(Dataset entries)
* * *

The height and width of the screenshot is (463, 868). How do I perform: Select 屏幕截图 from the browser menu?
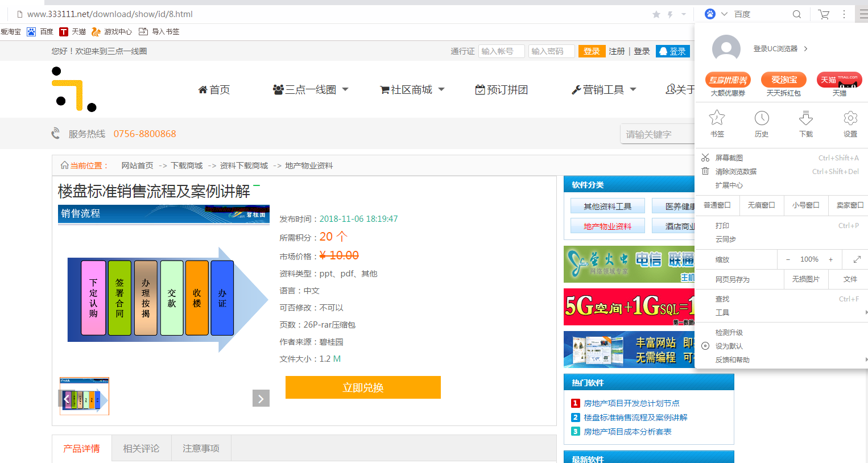[x=729, y=158]
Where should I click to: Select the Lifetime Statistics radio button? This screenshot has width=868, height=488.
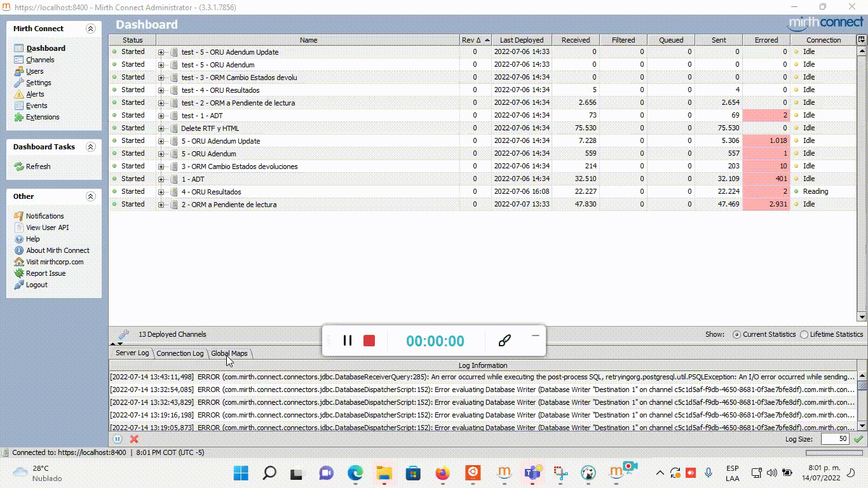click(804, 334)
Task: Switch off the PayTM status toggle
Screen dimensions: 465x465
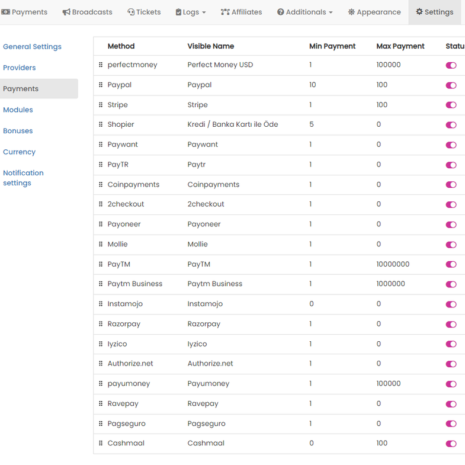Action: [451, 265]
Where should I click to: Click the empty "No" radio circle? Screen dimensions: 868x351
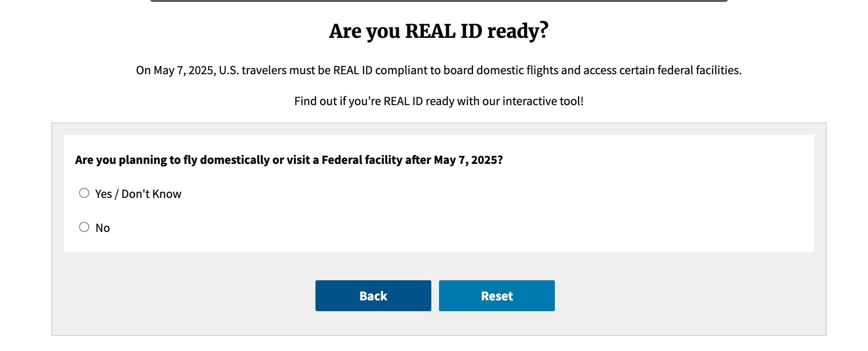click(x=84, y=227)
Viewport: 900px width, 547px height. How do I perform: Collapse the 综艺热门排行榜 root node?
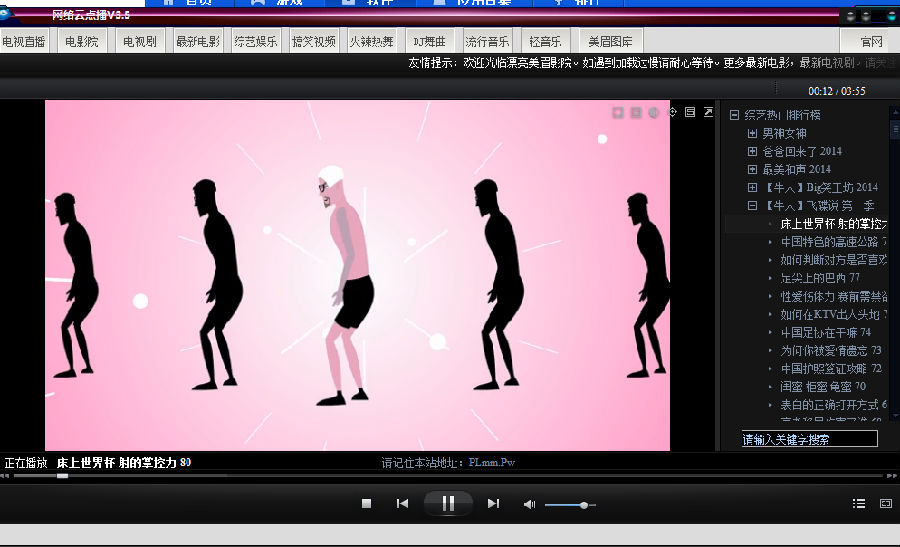click(x=734, y=115)
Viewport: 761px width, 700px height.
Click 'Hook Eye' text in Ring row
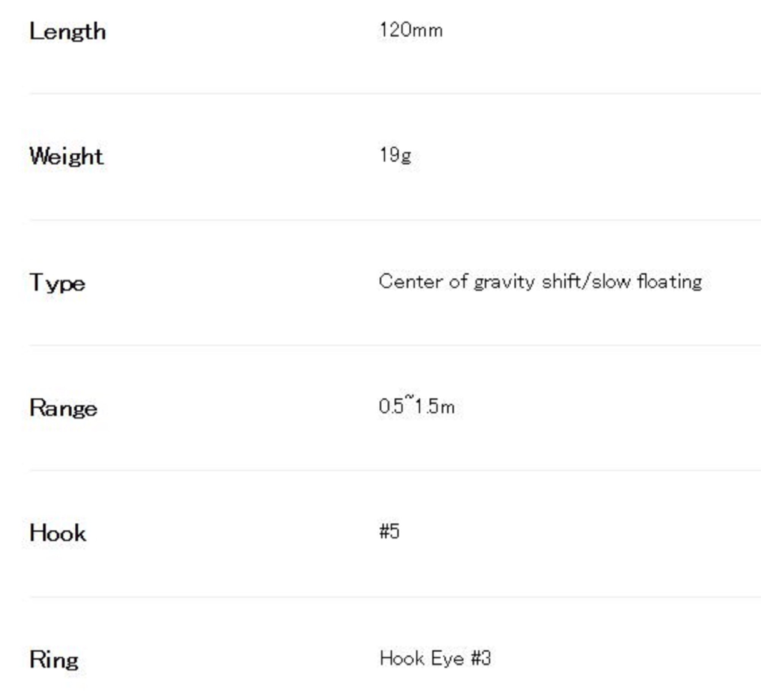click(422, 658)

* * *

Instructions for the task
Give back, word for word, the lines from the one with "Task: Switch off the PayTM status toggle" to the end of the records above, and no pictures.

Reply
Task: Switch off the PayTM status toggle
Screen dimensions: 465x465
Action: [451, 265]
Where should I click to: Click the empty "No" radio circle? Screen dimensions: 868x351
click(x=84, y=227)
Viewport: 900px width, 547px height. How do I perform: Collapse the 综艺热门排行榜 root node?
click(x=734, y=115)
Viewport: 761px width, 700px height.
Click 'Hook Eye' text in Ring row
click(422, 658)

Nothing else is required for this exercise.